The function `make_mesh_3()` is a 3D
mesh generator. It produces simplicial meshes which discretize
3D domains.

The mesh generation algorithm is a Delaunay refinement process
followed by an optimization phase.
The criteria driving the Delaunay refinement
process may be tuned to achieve the user needs with respect to
the size of mesh elements, the accuracy of boundaries approximation,
etc.

The optimization phase is a sequence of optimization processes,
amongst the following available optimizers: an ODT-smoothing,
a Lloyd-smoothing, a sliver perturber, and a sliver exuder.
Each optimization process
can be activated or not,
according to the user requirements
and available time.
By default, only the perturber and the exuder are activated.
Note that the benefits of the exuder will be lost if the mesh
is further refined afterward, and that ODT-smoothing, Lloyd-smoothing,
and sliver perturber should never be called after the sliver exuder.
In the case of further refinement, only the sliver exuder can be used.

The function outputs the mesh to an object which provides iterators to
traverse the resulting mesh data structure or can be written to a file
(see \ref Mesh_3_section_examples ).


\tparam C3T3 is required to be a model of
the concept `MeshComplex_3InTriangulation_3`. This is the return type.
The type `C3T3` is in particular required to provide a nested type
`C3T3::Triangulation` for the 3D triangulation
embedding the mesh.

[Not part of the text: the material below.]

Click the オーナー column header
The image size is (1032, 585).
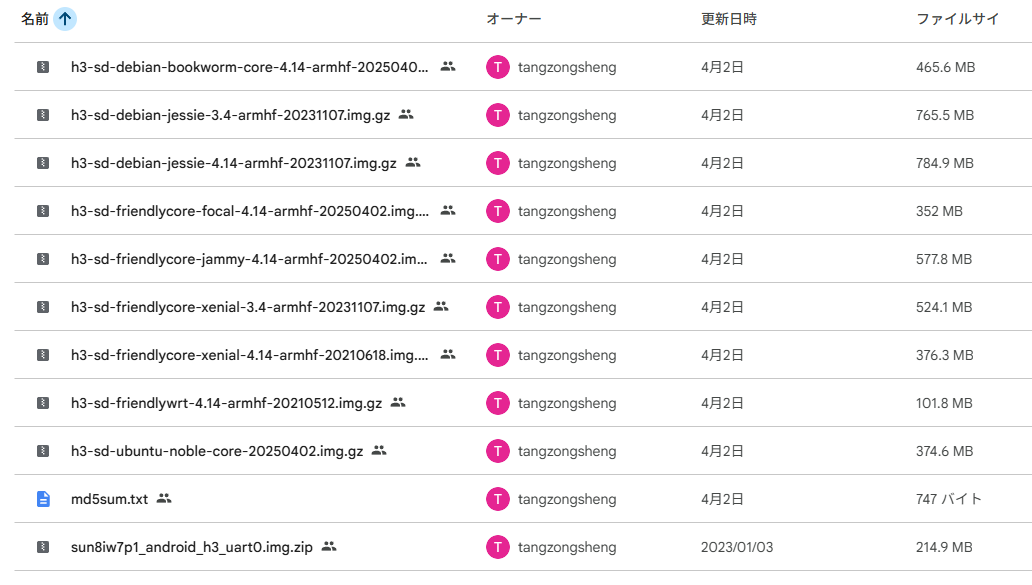514,19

The vertex and cell base classes of the
triangulation `C3T3::Triangulation` are required to be models of the
concepts `MeshVertexBase_3` and `MeshCellBase_3`
respectively.

\tparam MD is required to be a model of
the concept `MeshDomain_3`, or of the refined concept
`MeshDomainWithFeatures_3`
if the domain has corners and curves that need to be accurately represented in the mesh.
The argument `domain`
is the sole link through which the domain
to be discretized is known by the mesh generation algorithm.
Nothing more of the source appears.